It was a full house and expectations were high, but West Australian Newspapers CEO Chris Wharton didn’t deliver the headline his audience were seeking at his Perth Press Club address on Friday.

While it was generally understood that he wouldn’t be announcing the name of the new editor — the recruitment process was still continuing, he said — Mr Wharton’s address included veiled criticisms of the previous management, including controversial editor Paul Armstrong.

But there was no stand-out item to gab the attention of the audience, which included leading figures from politics, business, academia and the media.

The large and influential audience was indicative of the community’s interest in both the direction of WAN and of The West Australian, in particular, which has not been travelling so well.

Chris Wharton was appointed CEO only two months ago, after steering Channel Seven Perth to spectacular success during his eight years at the helm.

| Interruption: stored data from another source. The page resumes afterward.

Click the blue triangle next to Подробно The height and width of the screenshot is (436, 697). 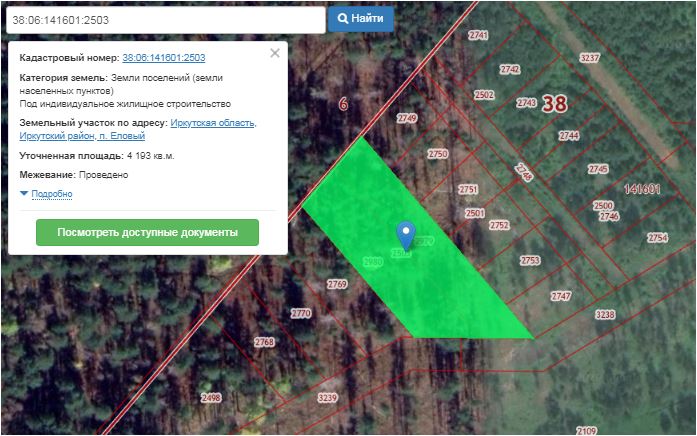(x=24, y=194)
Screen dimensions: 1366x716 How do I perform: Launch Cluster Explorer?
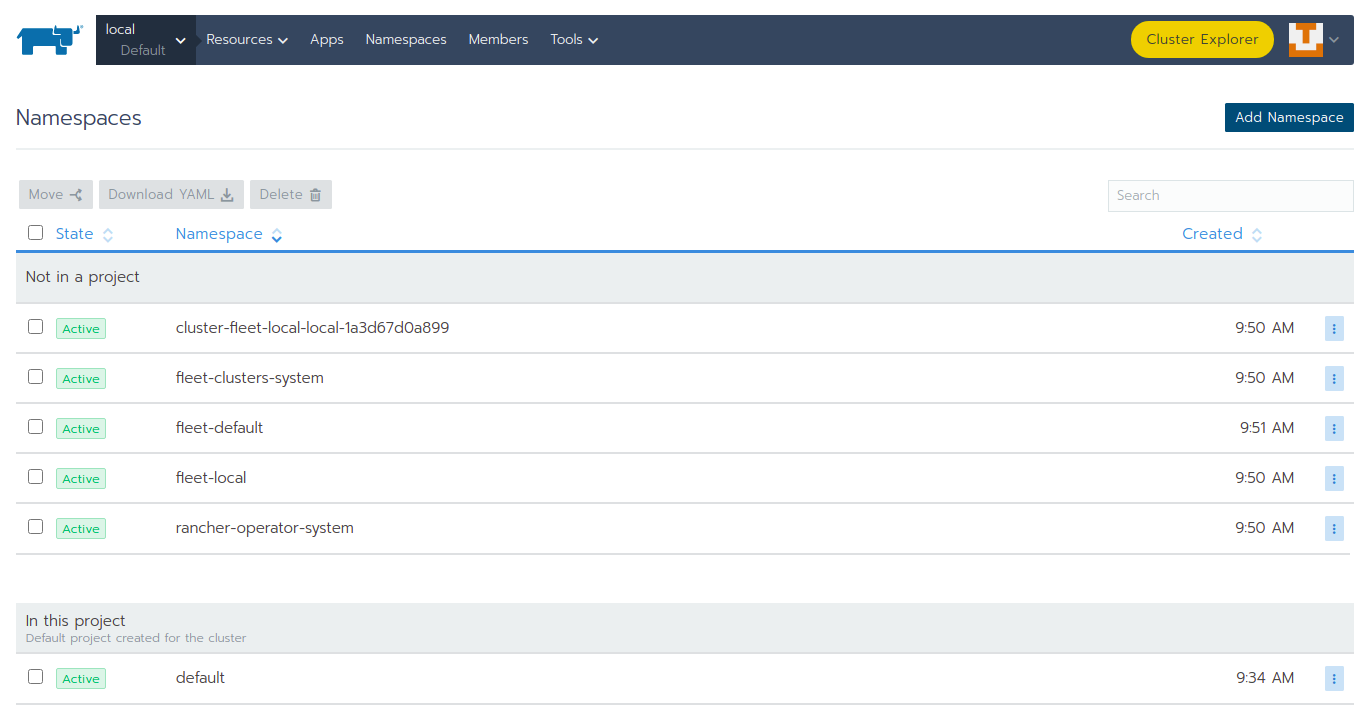point(1201,40)
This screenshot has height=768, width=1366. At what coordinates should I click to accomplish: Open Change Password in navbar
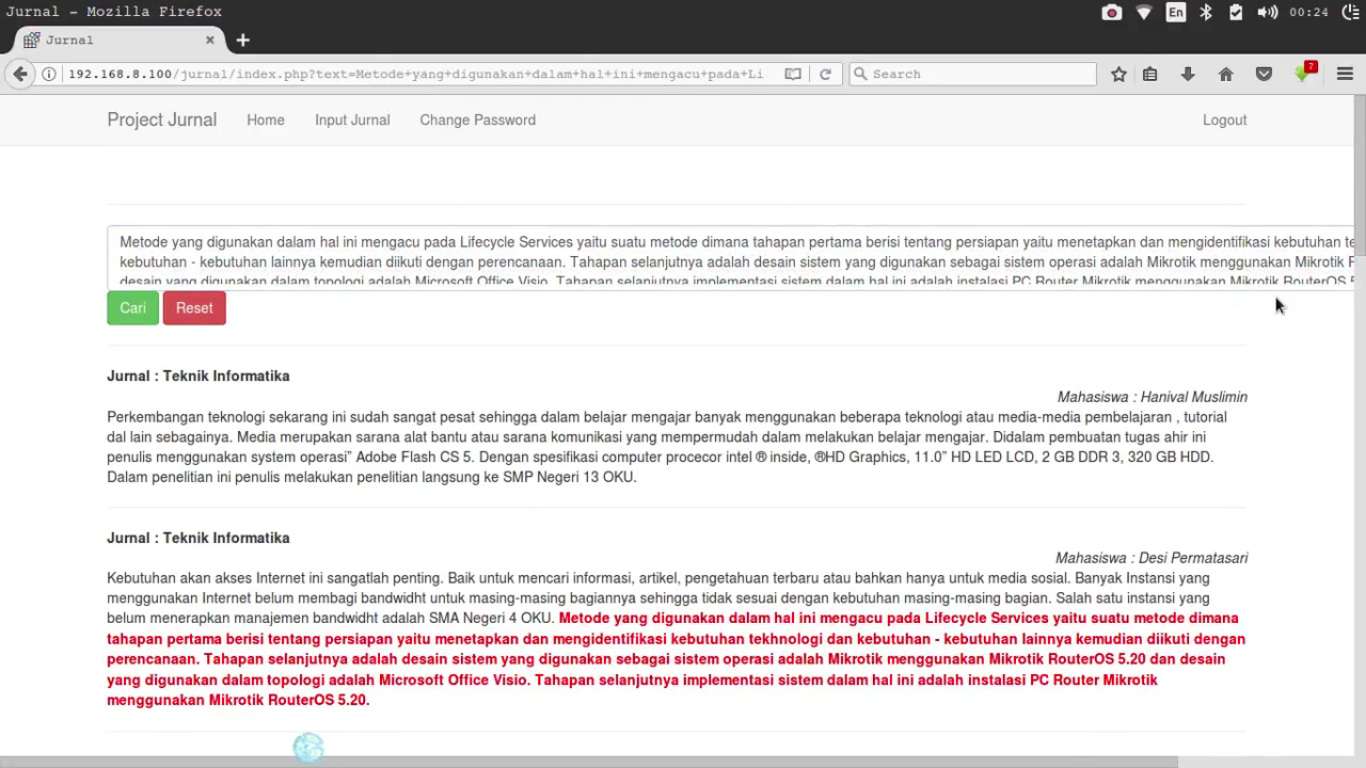point(477,120)
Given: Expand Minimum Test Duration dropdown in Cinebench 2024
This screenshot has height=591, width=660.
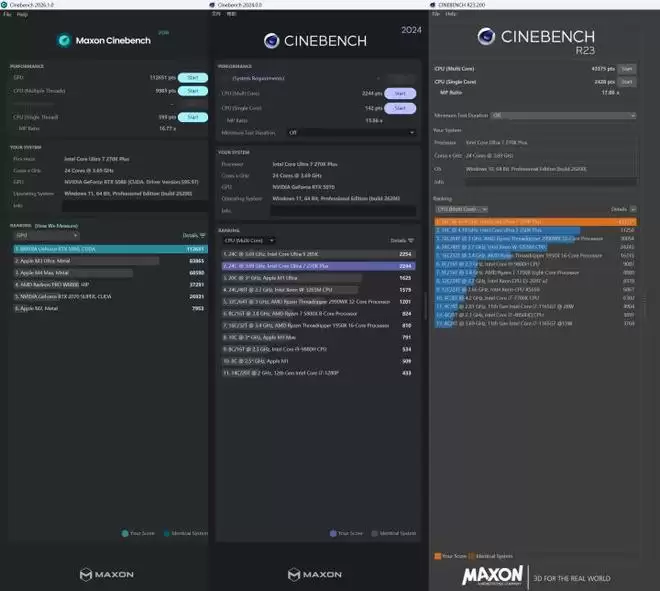Looking at the screenshot, I should click(350, 132).
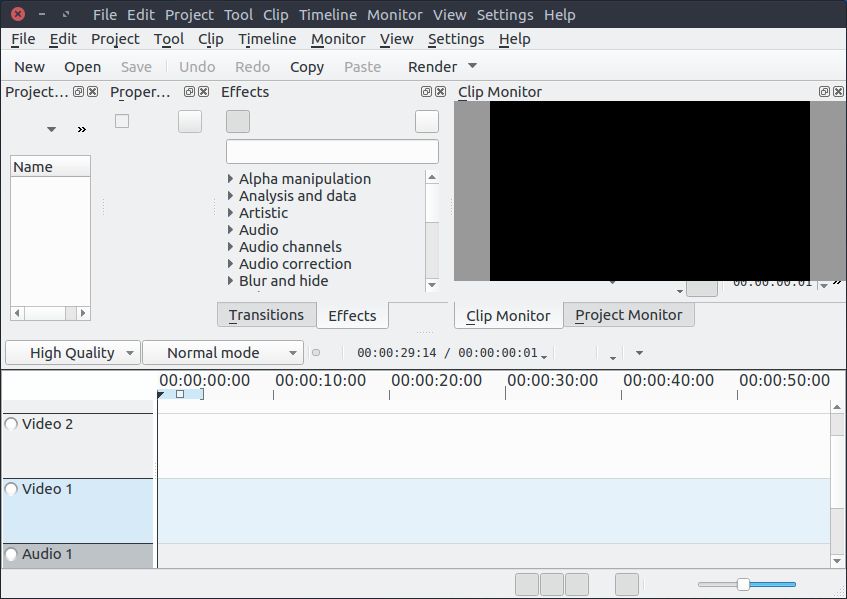Open the Timeline menu

click(x=266, y=39)
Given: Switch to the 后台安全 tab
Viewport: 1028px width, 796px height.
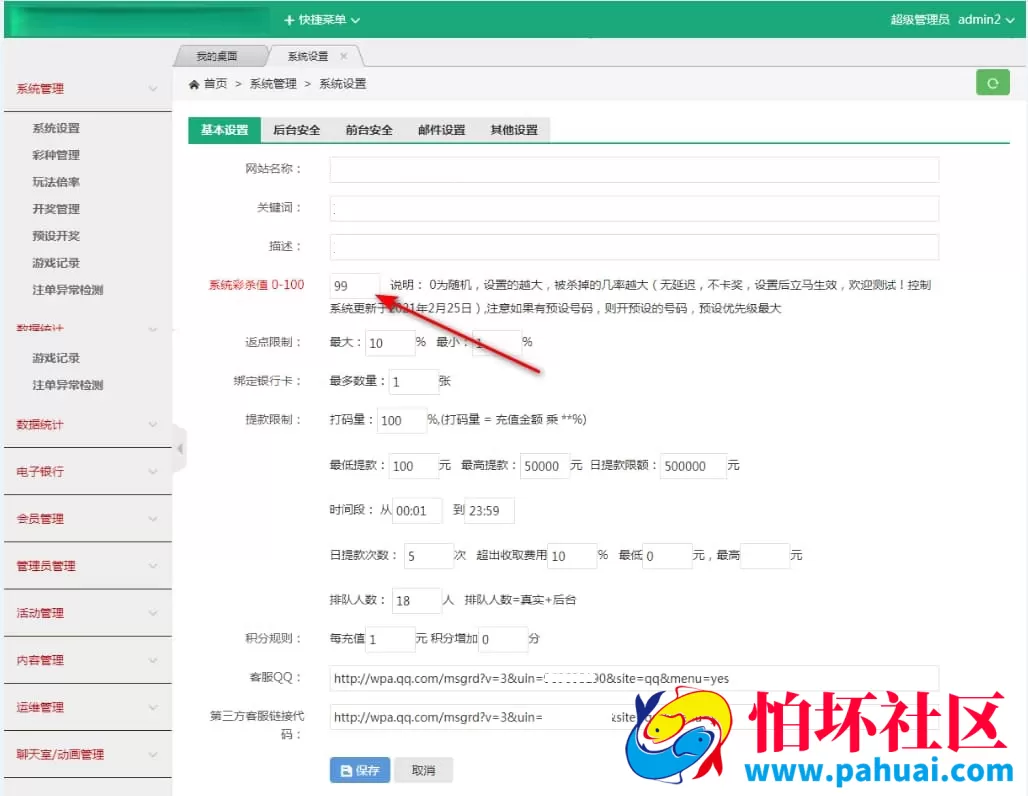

He comes across as a slightly self-deprecating, good bloke in an ocker sort of way, but is sharp and quick-witted and made it plain that, together with recently appointed editor-in-chief Bob Cronin and the new editor of The West, he would be leading the company in a different direction from his predecessors.

Mr Wharton was obviously pleased to announce that the decline in circulation had been arrested and he paid tribute to Bob Cronin as interim editor for his efforts.

However, the content and presentation of the paper is causing disquiet among journalists at The West with its emphasis on softer stories and pictures of happy, smiling people.

Compounding that disquiet is Mr Wharton’s determination to draw heavily on market research, which he said would help every newspaper in the group build a better relationship with its readers.

He said this research would enable his journalists to understand what their readers needed and wanted.

Mr Wharton said he was not about “slashing and burning” to rein in expenditure, and WAN journalists would have been reassured by his commitment to editorial independence, freedom of the press and the readers’ “right to know”.

However, reader-driven content based on market research also has the potential to curb editorial independence and inhibit journalists in their ethical obligation to inform the public.

The West‘s online presentation has been poor, and Mr Wharton confirmed that it had been heading for a $6 million loss this year, with $3 million already lost in the first half of the financial year. However, he is determined to turn that around and is looking to a joint venture with Yahoo!7 to deliver a new online strategy.

As for the merging of newsrooms at Seven and The West, he said that wouldn’t happen.